* _Instructions for the task_
The job is to output each record again, character for character.

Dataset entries
§

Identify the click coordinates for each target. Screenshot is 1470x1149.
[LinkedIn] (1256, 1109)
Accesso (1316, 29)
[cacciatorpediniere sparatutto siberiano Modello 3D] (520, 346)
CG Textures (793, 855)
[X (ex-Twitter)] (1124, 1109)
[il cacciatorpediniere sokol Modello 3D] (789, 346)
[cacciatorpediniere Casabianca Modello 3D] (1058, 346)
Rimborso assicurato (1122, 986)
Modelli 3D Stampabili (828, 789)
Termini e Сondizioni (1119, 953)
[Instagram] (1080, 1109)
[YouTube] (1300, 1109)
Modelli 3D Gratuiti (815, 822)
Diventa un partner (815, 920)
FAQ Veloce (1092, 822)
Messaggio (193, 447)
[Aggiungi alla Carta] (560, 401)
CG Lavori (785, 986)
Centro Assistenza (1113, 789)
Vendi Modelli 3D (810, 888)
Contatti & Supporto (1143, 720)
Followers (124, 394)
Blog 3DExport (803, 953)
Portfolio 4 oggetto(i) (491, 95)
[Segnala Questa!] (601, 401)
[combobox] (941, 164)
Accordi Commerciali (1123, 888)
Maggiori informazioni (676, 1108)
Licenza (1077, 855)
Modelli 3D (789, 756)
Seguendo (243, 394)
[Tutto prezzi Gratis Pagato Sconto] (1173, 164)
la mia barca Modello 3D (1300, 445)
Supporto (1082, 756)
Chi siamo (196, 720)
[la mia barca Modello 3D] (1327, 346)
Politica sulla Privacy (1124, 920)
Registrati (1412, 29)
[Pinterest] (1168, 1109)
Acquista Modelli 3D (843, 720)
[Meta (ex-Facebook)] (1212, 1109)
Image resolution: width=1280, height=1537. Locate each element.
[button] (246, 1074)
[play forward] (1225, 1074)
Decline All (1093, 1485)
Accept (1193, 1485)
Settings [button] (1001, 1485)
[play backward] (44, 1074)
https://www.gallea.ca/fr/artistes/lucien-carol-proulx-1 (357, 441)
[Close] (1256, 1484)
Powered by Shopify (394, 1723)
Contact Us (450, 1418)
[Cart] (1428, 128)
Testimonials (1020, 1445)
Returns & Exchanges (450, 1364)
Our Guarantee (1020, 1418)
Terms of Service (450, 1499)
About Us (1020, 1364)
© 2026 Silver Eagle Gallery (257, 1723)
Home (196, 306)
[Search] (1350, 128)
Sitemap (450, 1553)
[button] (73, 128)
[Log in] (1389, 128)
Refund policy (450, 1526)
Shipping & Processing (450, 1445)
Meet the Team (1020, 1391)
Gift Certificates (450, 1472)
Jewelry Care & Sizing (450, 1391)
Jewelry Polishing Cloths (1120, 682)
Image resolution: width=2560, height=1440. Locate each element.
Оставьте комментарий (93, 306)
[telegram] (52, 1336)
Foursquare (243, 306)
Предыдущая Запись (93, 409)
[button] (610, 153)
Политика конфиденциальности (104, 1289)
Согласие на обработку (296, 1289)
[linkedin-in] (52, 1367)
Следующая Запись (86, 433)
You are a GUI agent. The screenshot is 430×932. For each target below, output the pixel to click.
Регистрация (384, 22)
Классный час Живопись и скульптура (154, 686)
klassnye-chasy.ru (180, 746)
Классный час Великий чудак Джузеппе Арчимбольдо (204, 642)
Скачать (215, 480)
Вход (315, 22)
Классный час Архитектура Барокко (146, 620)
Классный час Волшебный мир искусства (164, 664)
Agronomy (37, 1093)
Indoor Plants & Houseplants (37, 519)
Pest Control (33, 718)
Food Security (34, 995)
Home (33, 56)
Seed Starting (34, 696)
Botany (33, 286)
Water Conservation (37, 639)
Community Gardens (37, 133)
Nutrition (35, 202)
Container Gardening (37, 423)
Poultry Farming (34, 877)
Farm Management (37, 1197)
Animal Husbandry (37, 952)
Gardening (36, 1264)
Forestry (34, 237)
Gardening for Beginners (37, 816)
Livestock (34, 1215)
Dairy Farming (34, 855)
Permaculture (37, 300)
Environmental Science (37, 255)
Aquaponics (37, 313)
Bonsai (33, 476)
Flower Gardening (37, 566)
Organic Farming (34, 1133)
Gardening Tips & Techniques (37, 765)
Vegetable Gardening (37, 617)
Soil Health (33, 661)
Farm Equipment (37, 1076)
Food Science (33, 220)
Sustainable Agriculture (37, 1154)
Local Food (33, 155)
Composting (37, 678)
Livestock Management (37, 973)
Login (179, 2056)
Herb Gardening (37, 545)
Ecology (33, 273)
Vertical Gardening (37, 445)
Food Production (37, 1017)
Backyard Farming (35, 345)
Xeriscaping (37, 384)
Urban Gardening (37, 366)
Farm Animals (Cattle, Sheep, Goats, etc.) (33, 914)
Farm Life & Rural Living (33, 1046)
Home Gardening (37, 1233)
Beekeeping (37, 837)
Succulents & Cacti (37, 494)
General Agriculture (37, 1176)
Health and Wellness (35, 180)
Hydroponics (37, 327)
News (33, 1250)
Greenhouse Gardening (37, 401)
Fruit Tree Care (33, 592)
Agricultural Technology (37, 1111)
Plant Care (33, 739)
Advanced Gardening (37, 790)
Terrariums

§

* _Solution to the problem_
Identify the click coordinates for each target. Screenshot is 1470x1149.
[LinkedIn] (1256, 1109)
Accesso (1316, 29)
[cacciatorpediniere sparatutto siberiano Modello 3D] (520, 346)
CG Textures (793, 855)
[X (ex-Twitter)] (1124, 1109)
[il cacciatorpediniere sokol Modello 3D] (789, 346)
[cacciatorpediniere Casabianca Modello 3D] (1058, 346)
Rimborso assicurato (1122, 986)
Modelli 3D Stampabili (828, 789)
Termini e Сondizioni (1119, 953)
[Instagram] (1080, 1109)
[YouTube] (1300, 1109)
Modelli 3D Gratuiti (815, 822)
Diventa un partner (815, 920)
FAQ Veloce (1092, 822)
Messaggio (193, 447)
[Aggiungi alla Carta] (560, 401)
CG Lavori (785, 986)
Centro Assistenza (1113, 789)
Vendi Modelli 3D (810, 888)
Contatti & Supporto (1143, 720)
Followers (124, 394)
Blog 3DExport (803, 953)
Portfolio 4 oggetto(i) (491, 95)
[Segnala Questa!] (601, 401)
[combobox] (941, 164)
Accordi Commerciali (1123, 888)
Maggiori informazioni (676, 1108)
Licenza (1077, 855)
Modelli 3D (789, 756)
Seguendo (243, 394)
[Tutto prezzi Gratis Pagato Sconto] (1173, 164)
la mia barca Modello 3D (1300, 445)
Supporto (1082, 756)
Chi siamo (196, 720)
[la mia barca Modello 3D] (1327, 346)
Politica sulla Privacy (1124, 920)
Registrati (1412, 29)
[Pinterest] (1168, 1109)
Acquista Modelli 3D (843, 720)
[Meta (ex-Facebook)] (1212, 1109)
Image resolution: width=1280, height=1537. Locate each element.
[button] (246, 1074)
[play forward] (1225, 1074)
Decline All (1093, 1485)
Accept (1193, 1485)
Settings [button] (1001, 1485)
[play backward] (44, 1074)
https://www.gallea.ca/fr/artistes/lucien-carol-proulx-1 (357, 441)
[Close] (1256, 1484)
Powered by Shopify (394, 1723)
Contact Us (450, 1418)
[Cart] (1428, 128)
Testimonials (1020, 1445)
Returns & Exchanges (450, 1364)
Our Guarantee (1020, 1418)
Terms of Service (450, 1499)
About Us (1020, 1364)
© 2026 Silver Eagle Gallery (257, 1723)
Home (196, 306)
[Search] (1350, 128)
Sitemap (450, 1553)
[button] (73, 128)
[Log in] (1389, 128)
Refund policy (450, 1526)
Shipping & Processing (450, 1445)
Meet the Team (1020, 1391)
Gift Certificates (450, 1472)
Jewelry Care & Sizing (450, 1391)
Jewelry Polishing Cloths (1120, 682)
Image resolution: width=2560, height=1440. Locate each element.
Оставьте комментарий (93, 306)
[telegram] (52, 1336)
Foursquare (243, 306)
Предыдущая Запись (93, 409)
[button] (610, 153)
Политика конфиденциальности (104, 1289)
Согласие на обработку (296, 1289)
[linkedin-in] (52, 1367)
Следующая Запись (86, 433)
You are a GUI agent. The screenshot is 430×932. For each target below, output the pixel to click.
Регистрация (384, 22)
Классный час Живопись и скульптура (154, 686)
klassnye-chasy.ru (180, 746)
Классный час Великий чудак Джузеппе Арчимбольдо (204, 642)
Скачать (215, 480)
Вход (315, 22)
Классный час Архитектура Барокко (146, 620)
Классный час Волшебный мир искусства (164, 664)
Agronomy (37, 1093)
Indoor Plants & Houseplants (37, 519)
Pest Control (33, 718)
Food Security (34, 995)
Home (33, 56)
Seed Starting (34, 696)
Botany (33, 286)
Water Conservation (37, 639)
Community Gardens (37, 133)
Nutrition (35, 202)
Container Gardening (37, 423)
Poultry Farming (34, 877)
Farm Management (37, 1197)
Animal Husbandry (37, 952)
Gardening (36, 1264)
Forestry (34, 237)
Gardening for Beginners (37, 816)
Livestock (34, 1215)
Dairy Farming (34, 855)
Permaculture (37, 300)
Environmental Science (37, 255)
Aquaponics (37, 313)
Bonsai (33, 476)
Flower Gardening (37, 566)
Organic Farming (34, 1133)
Gardening Tips & Techniques (37, 765)
Vegetable Gardening (37, 617)
Soil Health (33, 661)
Farm Equipment (37, 1076)
Food Science (33, 220)
Sustainable Agriculture (37, 1154)
Local Food (33, 155)
Composting (37, 678)
Livestock Management (37, 973)
Login (179, 2056)
Herb Gardening (37, 545)
Ecology (33, 273)
Vertical Gardening (37, 445)
Food Production (37, 1017)
Backyard Farming (35, 345)
Xeriscaping (37, 384)
Urban Gardening (37, 366)
Farm Animals (Cattle, Sheep, Goats, etc.) (33, 914)
Farm Life & Rural Living (33, 1046)
Home Gardening (37, 1233)
Beekeeping (37, 837)
Succulents & Cacti (37, 494)
General Agriculture (37, 1176)
Health and Wellness (35, 180)
Hydroponics (37, 327)
News (33, 1250)
Greenhouse Gardening (37, 401)
Fruit Tree Care (33, 592)
Agricultural Technology (37, 1111)
Plant Care (33, 739)
Advanced Gardening (37, 790)
Terrariums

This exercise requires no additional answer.